Directions for this task — Reproduce each of the following records without any deviation.

The records —
************
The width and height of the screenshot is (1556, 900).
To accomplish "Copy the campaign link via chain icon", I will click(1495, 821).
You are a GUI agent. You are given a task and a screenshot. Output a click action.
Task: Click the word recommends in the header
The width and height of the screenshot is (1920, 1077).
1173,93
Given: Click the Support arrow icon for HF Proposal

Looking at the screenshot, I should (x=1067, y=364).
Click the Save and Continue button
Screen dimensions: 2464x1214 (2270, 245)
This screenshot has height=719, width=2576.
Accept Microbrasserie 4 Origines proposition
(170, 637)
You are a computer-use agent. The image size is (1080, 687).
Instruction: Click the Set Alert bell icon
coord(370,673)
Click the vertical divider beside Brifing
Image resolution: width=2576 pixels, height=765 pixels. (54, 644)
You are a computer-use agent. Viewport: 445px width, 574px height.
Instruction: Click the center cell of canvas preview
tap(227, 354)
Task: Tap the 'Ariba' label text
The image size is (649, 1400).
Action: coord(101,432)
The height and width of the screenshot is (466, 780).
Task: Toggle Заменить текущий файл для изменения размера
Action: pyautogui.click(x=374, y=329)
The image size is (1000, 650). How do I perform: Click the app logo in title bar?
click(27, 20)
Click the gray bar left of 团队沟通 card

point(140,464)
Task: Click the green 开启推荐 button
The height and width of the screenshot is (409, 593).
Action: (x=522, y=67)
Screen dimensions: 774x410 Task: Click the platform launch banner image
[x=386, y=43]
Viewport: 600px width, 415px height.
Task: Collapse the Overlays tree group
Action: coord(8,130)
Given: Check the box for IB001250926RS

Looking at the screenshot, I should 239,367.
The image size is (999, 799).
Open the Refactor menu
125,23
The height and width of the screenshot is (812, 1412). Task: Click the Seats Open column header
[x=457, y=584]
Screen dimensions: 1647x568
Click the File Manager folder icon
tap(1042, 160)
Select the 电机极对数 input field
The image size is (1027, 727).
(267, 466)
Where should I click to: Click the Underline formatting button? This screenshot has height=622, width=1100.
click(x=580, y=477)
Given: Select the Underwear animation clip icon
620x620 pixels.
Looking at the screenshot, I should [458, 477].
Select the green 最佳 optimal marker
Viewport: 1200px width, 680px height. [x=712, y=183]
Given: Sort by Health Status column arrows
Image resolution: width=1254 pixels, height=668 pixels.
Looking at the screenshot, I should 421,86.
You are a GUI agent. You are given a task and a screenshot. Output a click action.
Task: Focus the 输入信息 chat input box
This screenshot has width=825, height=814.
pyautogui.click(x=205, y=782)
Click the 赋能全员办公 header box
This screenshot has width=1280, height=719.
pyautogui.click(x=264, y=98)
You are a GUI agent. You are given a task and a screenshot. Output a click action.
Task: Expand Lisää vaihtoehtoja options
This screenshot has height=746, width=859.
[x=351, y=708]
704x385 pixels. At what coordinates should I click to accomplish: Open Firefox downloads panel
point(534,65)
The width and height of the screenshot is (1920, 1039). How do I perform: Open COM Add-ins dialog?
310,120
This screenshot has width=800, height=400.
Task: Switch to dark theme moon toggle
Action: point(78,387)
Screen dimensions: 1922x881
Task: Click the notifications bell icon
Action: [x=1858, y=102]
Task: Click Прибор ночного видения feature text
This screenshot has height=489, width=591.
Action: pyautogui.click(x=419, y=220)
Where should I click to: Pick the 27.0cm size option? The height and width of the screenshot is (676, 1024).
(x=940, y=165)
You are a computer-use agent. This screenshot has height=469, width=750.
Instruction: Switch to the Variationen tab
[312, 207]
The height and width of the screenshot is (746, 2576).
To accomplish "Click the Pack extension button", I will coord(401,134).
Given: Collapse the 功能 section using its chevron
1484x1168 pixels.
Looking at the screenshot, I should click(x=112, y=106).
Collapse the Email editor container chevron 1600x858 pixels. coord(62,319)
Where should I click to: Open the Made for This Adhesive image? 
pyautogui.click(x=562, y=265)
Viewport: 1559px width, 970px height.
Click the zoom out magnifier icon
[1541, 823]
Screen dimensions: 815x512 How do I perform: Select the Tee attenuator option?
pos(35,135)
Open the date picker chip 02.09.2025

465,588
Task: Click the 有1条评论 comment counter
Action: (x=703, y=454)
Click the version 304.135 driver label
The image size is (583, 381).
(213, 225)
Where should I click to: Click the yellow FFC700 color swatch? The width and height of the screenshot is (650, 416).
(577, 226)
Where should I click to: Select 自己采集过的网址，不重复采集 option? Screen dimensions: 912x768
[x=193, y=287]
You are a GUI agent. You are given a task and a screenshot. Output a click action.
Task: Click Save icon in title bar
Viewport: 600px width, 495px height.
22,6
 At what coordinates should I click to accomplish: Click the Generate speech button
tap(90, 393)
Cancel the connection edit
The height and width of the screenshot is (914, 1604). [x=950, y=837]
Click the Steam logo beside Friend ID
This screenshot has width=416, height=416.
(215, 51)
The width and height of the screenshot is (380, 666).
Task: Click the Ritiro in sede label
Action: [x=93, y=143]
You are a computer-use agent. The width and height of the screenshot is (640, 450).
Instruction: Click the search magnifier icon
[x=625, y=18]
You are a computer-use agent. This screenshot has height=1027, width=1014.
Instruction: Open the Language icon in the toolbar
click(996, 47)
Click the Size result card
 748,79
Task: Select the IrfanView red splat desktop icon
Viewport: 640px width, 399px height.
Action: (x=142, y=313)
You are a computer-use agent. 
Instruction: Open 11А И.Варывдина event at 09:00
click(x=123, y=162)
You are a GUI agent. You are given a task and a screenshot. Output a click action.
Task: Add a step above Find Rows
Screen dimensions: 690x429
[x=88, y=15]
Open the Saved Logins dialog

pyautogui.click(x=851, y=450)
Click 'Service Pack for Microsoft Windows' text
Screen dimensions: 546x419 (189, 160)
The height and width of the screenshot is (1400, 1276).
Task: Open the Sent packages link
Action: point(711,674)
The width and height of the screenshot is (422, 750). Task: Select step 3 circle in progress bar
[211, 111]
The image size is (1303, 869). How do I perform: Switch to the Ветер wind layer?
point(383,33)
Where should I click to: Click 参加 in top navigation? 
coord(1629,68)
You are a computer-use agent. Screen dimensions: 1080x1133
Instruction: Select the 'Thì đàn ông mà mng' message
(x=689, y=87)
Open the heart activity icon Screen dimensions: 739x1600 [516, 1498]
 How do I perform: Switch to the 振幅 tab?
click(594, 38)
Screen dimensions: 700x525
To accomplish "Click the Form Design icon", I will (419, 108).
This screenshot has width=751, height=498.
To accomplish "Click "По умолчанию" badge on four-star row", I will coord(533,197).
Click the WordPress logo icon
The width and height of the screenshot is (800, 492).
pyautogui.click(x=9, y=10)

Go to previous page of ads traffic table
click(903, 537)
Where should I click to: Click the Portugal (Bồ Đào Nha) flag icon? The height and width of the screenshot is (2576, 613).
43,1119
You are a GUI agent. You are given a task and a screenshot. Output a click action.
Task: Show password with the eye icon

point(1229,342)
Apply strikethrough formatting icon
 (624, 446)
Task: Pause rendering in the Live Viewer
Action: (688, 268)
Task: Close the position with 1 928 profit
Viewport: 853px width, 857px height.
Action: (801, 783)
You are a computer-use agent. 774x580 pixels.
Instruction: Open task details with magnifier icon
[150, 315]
************
Solution to this exercise —
The width and height of the screenshot is (1556, 900).
To accomplish "Copy the campaign link via chain icon", I will click(1495, 821).
You are a GUI agent. You are given a task and a screenshot. Output a click action.
Task: Click the word recommends in the header
The width and height of the screenshot is (1920, 1077).
1173,93
Given: Click the Support arrow icon for HF Proposal

Looking at the screenshot, I should (x=1067, y=364).
Click the Save and Continue button
Screen dimensions: 2464x1214 (2270, 245)
This screenshot has height=719, width=2576.
Accept Microbrasserie 4 Origines proposition
(170, 637)
You are a computer-use agent. The image size is (1080, 687).
Instruction: Click the Set Alert bell icon
coord(370,673)
Click the vertical divider beside Brifing
Image resolution: width=2576 pixels, height=765 pixels. (54, 644)
You are a computer-use agent. Viewport: 445px width, 574px height.
Instruction: Click the center cell of canvas preview
tap(227, 354)
Task: Tap the 'Ariba' label text
The image size is (649, 1400).
Action: coord(101,432)
The height and width of the screenshot is (466, 780).
Task: Toggle Заменить текущий файл для изменения размера
Action: pyautogui.click(x=374, y=329)
The image size is (1000, 650). How do I perform: Click the app logo in title bar?
click(27, 20)
Click the gray bar left of 团队沟通 card

point(140,464)
Task: Click the green 开启推荐 button
The height and width of the screenshot is (409, 593).
Action: (x=522, y=67)
Screen dimensions: 774x410 Task: Click the platform launch banner image
[x=386, y=43]
Viewport: 600px width, 415px height.
Task: Collapse the Overlays tree group
Action: coord(8,130)
Given: Check the box for IB001250926RS

Looking at the screenshot, I should 239,367.
The image size is (999, 799).
Open the Refactor menu
125,23
The height and width of the screenshot is (812, 1412). Task: Click the Seats Open column header
[x=457, y=584]
Screen dimensions: 1647x568
Click the File Manager folder icon
tap(1042, 160)
Select the 电机极对数 input field
The image size is (1027, 727).
(267, 466)
Where should I click to: Click the Underline formatting button? This screenshot has height=622, width=1100.
click(x=580, y=477)
Given: Select the Underwear animation clip icon
620x620 pixels.
Looking at the screenshot, I should [458, 477].
Select the green 最佳 optimal marker
Viewport: 1200px width, 680px height. [x=712, y=183]
Given: Sort by Health Status column arrows
Image resolution: width=1254 pixels, height=668 pixels.
Looking at the screenshot, I should 421,86.
You are a GUI agent. You are given a task and a screenshot. Output a click action.
Task: Focus the 输入信息 chat input box
This screenshot has width=825, height=814.
pyautogui.click(x=205, y=782)
Click the 赋能全员办公 header box
This screenshot has width=1280, height=719.
pyautogui.click(x=264, y=98)
You are a GUI agent. You are given a task and a screenshot. Output a click action.
Task: Expand Lisää vaihtoehtoja options
This screenshot has height=746, width=859.
[x=351, y=708]
704x385 pixels. At what coordinates should I click to accomplish: Open Firefox downloads panel
point(534,65)
The width and height of the screenshot is (1920, 1039). How do I perform: Open COM Add-ins dialog?
310,120
This screenshot has width=800, height=400.
Task: Switch to dark theme moon toggle
Action: point(78,387)
Screen dimensions: 1922x881
Task: Click the notifications bell icon
Action: [x=1858, y=102]
Task: Click Прибор ночного видения feature text
This screenshot has height=489, width=591.
Action: pyautogui.click(x=419, y=220)
Where should I click to: Pick the 27.0cm size option? The height and width of the screenshot is (676, 1024).
(x=940, y=165)
You are a computer-use agent. This screenshot has height=469, width=750.
Instruction: Switch to the Variationen tab
[312, 207]
The height and width of the screenshot is (746, 2576).
To accomplish "Click the Pack extension button", I will coord(401,134).
Given: Collapse the 功能 section using its chevron
1484x1168 pixels.
Looking at the screenshot, I should click(x=112, y=106).
Collapse the Email editor container chevron 1600x858 pixels. coord(62,319)
Where should I click to: Open the Made for This Adhesive image? 
pyautogui.click(x=562, y=265)
Viewport: 1559px width, 970px height.
Click the zoom out magnifier icon
[1541, 823]
Screen dimensions: 815x512 How do I perform: Select the Tee attenuator option?
pos(35,135)
Open the date picker chip 02.09.2025

465,588
Task: Click the 有1条评论 comment counter
Action: (x=703, y=454)
Click the version 304.135 driver label
The image size is (583, 381).
(213, 225)
Where should I click to: Click the yellow FFC700 color swatch? The width and height of the screenshot is (650, 416).
(577, 226)
Where should I click to: Select 自己采集过的网址，不重复采集 option? Screen dimensions: 912x768
[x=193, y=287]
You are a GUI agent. You are given a task and a screenshot. Output a click action.
Task: Click Save icon in title bar
Viewport: 600px width, 495px height.
22,6
 At what coordinates should I click to accomplish: Click the Generate speech button
tap(90, 393)
Cancel the connection edit
The height and width of the screenshot is (914, 1604). [x=950, y=837]
Click the Steam logo beside Friend ID
This screenshot has width=416, height=416.
(215, 51)
The width and height of the screenshot is (380, 666).
Task: Click the Ritiro in sede label
Action: [x=93, y=143]
You are a computer-use agent. The width and height of the screenshot is (640, 450).
Instruction: Click the search magnifier icon
[x=625, y=18]
You are a computer-use agent. This screenshot has height=1027, width=1014.
Instruction: Open the Language icon in the toolbar
click(996, 47)
Click the Size result card
 748,79
Task: Select the IrfanView red splat desktop icon
Viewport: 640px width, 399px height.
Action: (x=142, y=313)
You are a computer-use agent. 
Instruction: Open 11А И.Варывдина event at 09:00
click(x=123, y=162)
You are a GUI agent. You are given a task and a screenshot. Output a click action.
Task: Add a step above Find Rows
Screen dimensions: 690x429
[x=88, y=15]
Open the Saved Logins dialog

pyautogui.click(x=851, y=450)
Click 'Service Pack for Microsoft Windows' text
Screen dimensions: 546x419 (189, 160)
The height and width of the screenshot is (1400, 1276).
Task: Open the Sent packages link
Action: point(711,674)
The width and height of the screenshot is (422, 750). Task: Select step 3 circle in progress bar
[211, 111]
The image size is (1303, 869). How do I perform: Switch to the Ветер wind layer?
point(383,33)
Where should I click to: Click 参加 in top navigation? 
coord(1629,68)
You are a computer-use agent. Screen dimensions: 1080x1133
Instruction: Select the 'Thì đàn ông mà mng' message
(x=689, y=87)
Open the heart activity icon Screen dimensions: 739x1600 [516, 1498]
 How do I perform: Switch to the 振幅 tab?
click(594, 38)
Screen dimensions: 700x525
To accomplish "Click the Form Design icon", I will (419, 108).
This screenshot has width=751, height=498.
To accomplish "Click "По умолчанию" badge on four-star row", I will coord(533,197).
Click the WordPress logo icon
The width and height of the screenshot is (800, 492).
pyautogui.click(x=9, y=10)

Go to previous page of ads traffic table
click(903, 537)
Where should I click to: Click the Portugal (Bồ Đào Nha) flag icon? The height and width of the screenshot is (2576, 613).
43,1119
You are a GUI agent. You are given a task and a screenshot. Output a click action.
Task: Show password with the eye icon

point(1229,342)
Apply strikethrough formatting icon
 (624, 446)
Task: Pause rendering in the Live Viewer
Action: (688, 268)
Task: Close the position with 1 928 profit
Viewport: 853px width, 857px height.
Action: (801, 783)
You are a computer-use agent. 774x580 pixels.
Instruction: Open task details with magnifier icon
[150, 315]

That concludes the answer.